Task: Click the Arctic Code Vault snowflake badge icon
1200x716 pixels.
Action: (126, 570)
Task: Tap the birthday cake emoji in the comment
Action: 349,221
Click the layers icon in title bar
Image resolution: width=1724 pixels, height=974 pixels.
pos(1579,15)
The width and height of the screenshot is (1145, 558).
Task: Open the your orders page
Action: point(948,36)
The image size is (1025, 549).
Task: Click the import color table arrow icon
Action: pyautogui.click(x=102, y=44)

Work instructions: Could you copy every record above exactly as written?

Solution for this problem:
Task: Click the Arctic Code Vault snowflake badge icon
1200x716 pixels.
Action: (126, 570)
Task: Tap the birthday cake emoji in the comment
Action: 349,221
Click the layers icon in title bar
Image resolution: width=1724 pixels, height=974 pixels.
pos(1579,15)
The width and height of the screenshot is (1145, 558).
Task: Open the your orders page
Action: point(948,36)
The image size is (1025, 549).
Task: Click the import color table arrow icon
Action: pyautogui.click(x=102, y=44)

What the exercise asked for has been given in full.